Por ese motivo estaban convencidos de que el
nkumbi les proporcionaba
total control sobre sus criados siempre problemáticos que se negaban a
comportarse como era debido.
Lo que resultaba menos evidente era la
razón por la cual los pigmeos se sometían a lo que ellos mismos consideraban un
ritual innecesario y brutal. El padecimiento de los candidatos del
nkumbi
empieza en el momento de la circuncisión. Durante los meses posteriores —que
suelen ser dos o tres, en lugar de los seis e incluso doce meses de antaño—, los
niños son sometidos una y otra vez a formas leves de tortura. La tortura puede
ser psicológica y no siempre física. Por ejemplo, un niño cuyo padre se negó
rotundamente a participar en lo que calificó de «una costumbre vacía y salvaje»,
pero luego permitió que su hijo ingresara en el campamento, se vio obligado a
burlarse de su padre a todas horas del día. Y el pequeño y dulce Sansiwake, que
insistió en levantarse de aquella cama dura para estar junto a sus compañeros
mucho antes de que se hubiera recuperado del todo, se vio obligado a fingir que
era grande y fuerte, y tuvo que cargar con unos bultos pesadísimos mientras
realizaba actos que resultarían degradantes para cualquier pigmeo, pero más para
un niño tan sensible. Cada niño tenía que aguantar una tortura similar.

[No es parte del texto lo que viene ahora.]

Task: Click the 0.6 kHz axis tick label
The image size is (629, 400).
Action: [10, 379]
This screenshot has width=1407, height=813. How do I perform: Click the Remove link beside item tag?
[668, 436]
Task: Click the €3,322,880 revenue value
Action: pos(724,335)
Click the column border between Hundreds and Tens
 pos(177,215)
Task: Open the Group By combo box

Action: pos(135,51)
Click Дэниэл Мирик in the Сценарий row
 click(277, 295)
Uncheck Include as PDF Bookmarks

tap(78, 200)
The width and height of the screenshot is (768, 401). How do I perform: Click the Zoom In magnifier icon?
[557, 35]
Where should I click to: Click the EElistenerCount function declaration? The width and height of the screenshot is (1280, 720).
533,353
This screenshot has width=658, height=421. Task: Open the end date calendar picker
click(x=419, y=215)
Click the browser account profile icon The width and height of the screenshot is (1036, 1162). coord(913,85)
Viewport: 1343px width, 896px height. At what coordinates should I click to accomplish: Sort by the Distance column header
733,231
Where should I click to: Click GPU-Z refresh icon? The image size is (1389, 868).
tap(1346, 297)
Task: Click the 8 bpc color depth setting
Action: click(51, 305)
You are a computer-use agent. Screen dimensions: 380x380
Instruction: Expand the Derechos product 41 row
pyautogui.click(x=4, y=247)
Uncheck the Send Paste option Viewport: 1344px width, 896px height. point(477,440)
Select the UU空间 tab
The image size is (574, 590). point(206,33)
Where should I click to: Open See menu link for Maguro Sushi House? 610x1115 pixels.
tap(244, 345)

El sufrimiento físico a veces empezaba siendo un juego para luego
convertirse en una cruel prueba de resistencia física. Un baile en cuclillas que
puede ser divertido durante unos minutos, pero dolerá mucho después de media
hora. Un golpe ligero dado con unas ramitas en la parte interior del brazo no
preocupa a nadie hasta que, tras unos días de repetidos golpes, la piel se pone
en carne viva, momento en el cual los aldeanos cortan muescas en las ramas para
que pellizquen con fuerza la piel de los pequeños, a menudo haciendo que sangre.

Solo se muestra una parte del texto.